A Port-Saïd, le son ancestral du semsemia résonne encore

En 1956, l'attaque anglo-franco-israélienne contre l'Egypte à la suite de la nationalisation du canal de Suez, visant en particulier Port-Saïd, avait engendré des chants nationalistes, accompagnés par cet instrument, qui sont depuis entrés dans la culture populaire.

Iman Haddo, musicienne de 20 ans, joue la semsemia, une harpe traditionnelle égyptienne, le 29 mai 2019 dans la ville de Port-Saïd. Photo AFP / Khaled DESOUKI

Lorsque son atelier à Port-Saïd a été rasé en février pour laisser place à un centre commercial, Mohamed Ghaly, l'un des derniers facteurs de semsemia, une harpe traditionnelle égyptienne, a craint pour son art.

Le semsemia, à cinq cordes ou plus, passe pour avoir de lointaines racines pharaoniques. Sa forme est singulière: une caisse de résonance ronde, un trapèze pour tendre les cordes. Au XXe siècle, l'instrument en bois de hêtre a surtout été associé à la région de Port-Saïd, dans le nord-est de l'Egypte, où il avait été introduit par des ouvriers nubiens venus travailler au chantier du canal de Suez, il y a plus de 150 ans. En 1956, l'attaque anglo-franco-israélienne contre l'Egypte à la suite de la nationalisation du canal, visant en particulier Port-Saïd, avait engendré des chants nationalistes, accompagnés par cet instrument, qui sont depuis entrés dans la culture populaire.

C'est dans ce contexte que le semsemia a été considéré comme un instrument de résistance nationale. "C'est un instrument envoûtant qui vous convoque d'une certaine façon et j'ai répondu à l'appel", explique à l'AFP M. Ghaly. En devenant facteur d'instruments, ce menuisier de formation a entrepris d'aider à la sauvegarde du patrimoine égyptien.


Culture populaire

Dès l'enfance, après la guerre des Six jours de 1967, M. Ghaly, dont la famille avait dû comme des milliers d'autres quitter Port-Saïd pour aller à l'arrière du front, a été sensibilisé au semsemia. "Je l'entendais à la radio et j'en suis tombé amoureux", dit-il à l'AFP, entouré de nombreux modèles de semsemias dans son atelier.

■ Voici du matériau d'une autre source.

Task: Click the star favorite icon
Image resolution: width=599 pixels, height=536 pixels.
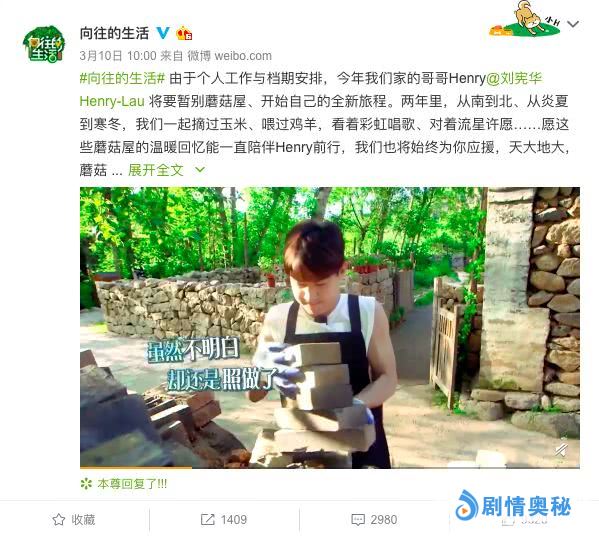Action: tap(58, 520)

Un jour, un musicien lui a demandé de lui en fabriquer un. Mohamed Ghaly a relevé le défi, puis en a réalisé à partir de 2003 de façon professionnelle après avoir constaté la rareté de ces instruments sur le marché. "Je vis à travers cet art", dit avec enthousiasme cet homme de 52 ans. Il dirige l'association culturelle El Toratheyah, fondée en 2005, qui fabrique et commercialise des semsemias.

Les musiciens qui en jouent, souvent rassemblés en sessions au milieu de leur public, chantent au son de l'instrument. Ibrahim Awad, 35 ans, écoute les groupes de semsemia depuis son plus jeune âge. "Ce que j'aime, c'est que ce n'est pas un groupe avec un leader (...) l'esprit est vraiment interactif", déclare ce connaisseur qui participe à des sessions à Port-Saïd.

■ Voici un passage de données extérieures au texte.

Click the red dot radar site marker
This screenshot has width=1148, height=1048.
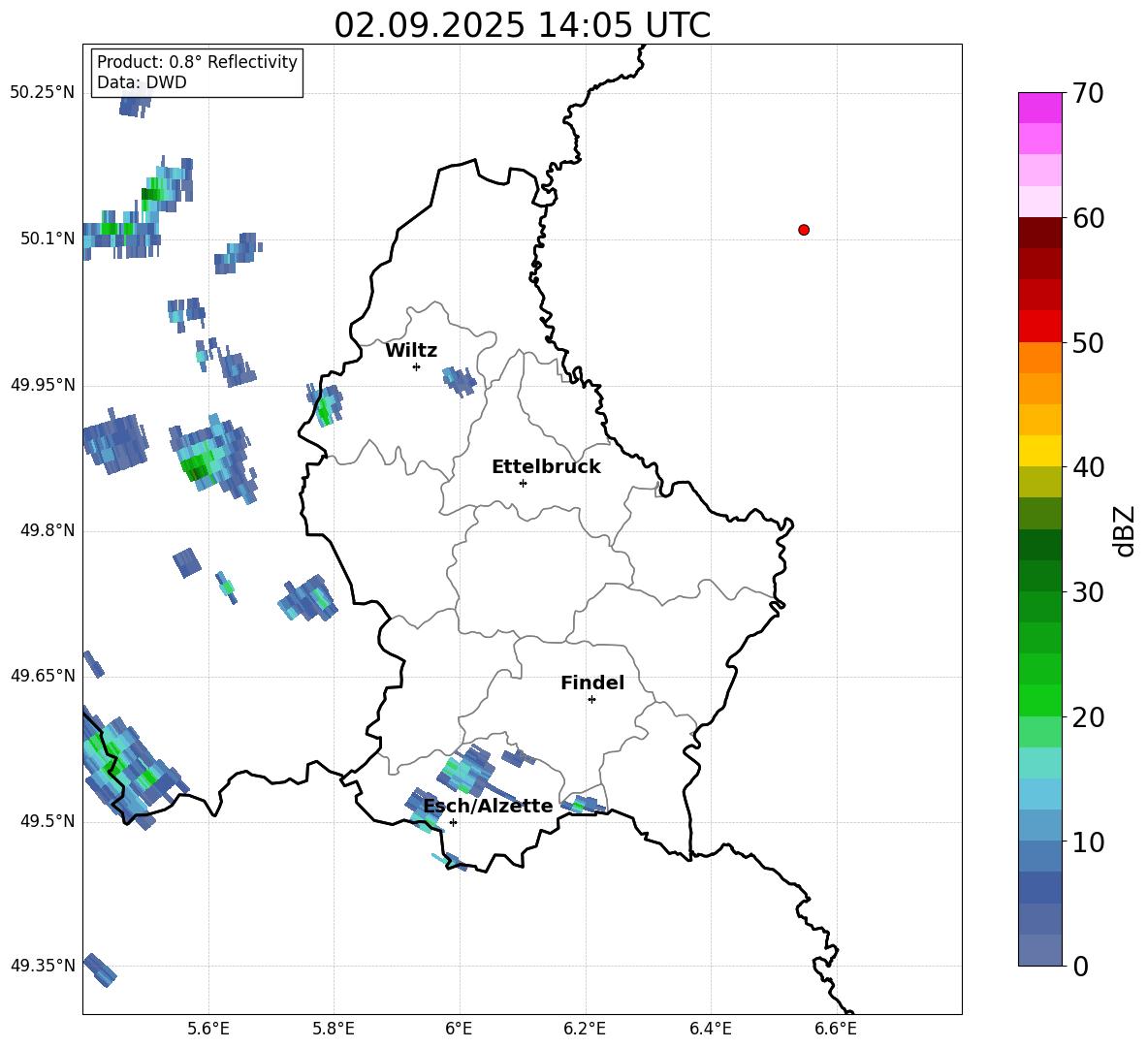click(804, 230)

Mais les autorités n'ont pas toujours prêté une oreille attentive à la cause de ces passionnés. Elles ont fait détruire le célèbre marché aux poissons de Port-Saïd, où se trouvait l'atelier de M. Ghaly, au profit de promoteurs immobiliers. Au milieu des bulldozers, Mohamed Ghaly avait organisé une ultime session, pour montrer son attachement à cet instrument traditionnel. Des hommes de tous âges ont joué et chanté sur les ruines de ce quartier où il avait fabriqué des semsemias pendant plus de dix ans. Quelques semaines plus tard, avec l'aide d'un groupe de jeunes défenseurs du patrimoine culturel, le quinquagénaire a trouvé de nouveaux locaux pour son association.

Parallèlement, El Toratheyah a créé Canal 20, un musée et centre culturel dédié à l'instrument, pour transmettre la tradition du semsemia.


Les filles s'y mettent

Iman Haddo, 20 ans, fréquente le lieu, où sont exposées de petites figurines représentant l'histoire de l'instrument et de veilles photographies d'anciens maîtres de semsemia. La jeune femme dit être tombée amoureuse adolescente de cet instrument après avoir assisté à un concert avec son père. "J'ai entendu jouer du semsemia pour la première fois il y a environ sept ans. C'était très étrange pour moi", raconte-t-elle. Elle s'y est mise. Pincer les cordes de l'instrument lui est venu naturellement, confie-t-elle. Elle a pratiqué assidument et appris par coeur des dizaines de chansons avant de monter il y a un an le premier groupe de semsemia entièrement féminin, Amwag (vagues). "Dans notre culture populaire locale, les filles dansent au son du semsemia mais n'en jouent pas", souligne Iman. "J'ai dû faire face à beaucoup de difficultés en tant que jeune femme pour changer la perception des gens. (...) Mais quand j'ai commencé à faire des spectacles sur scène ici, le public était réceptif et m'encourageait." Son groupe a été invité dans plusieurs festivals de musique.

Lorsque son atelier à Port-Saïd a été rasé en février pour laisser place à un centre commercial, Mohamed Ghaly, l'un des derniers facteurs de semsemia, une harpe traditionnelle égyptienne, a craint pour son art.Le semsemia, à cinq cordes ou plus, passe pour avoir de lointaines racines pharaoniques. Sa forme est singulière: une caisse de résonance ronde, un trapèze pour tendre les...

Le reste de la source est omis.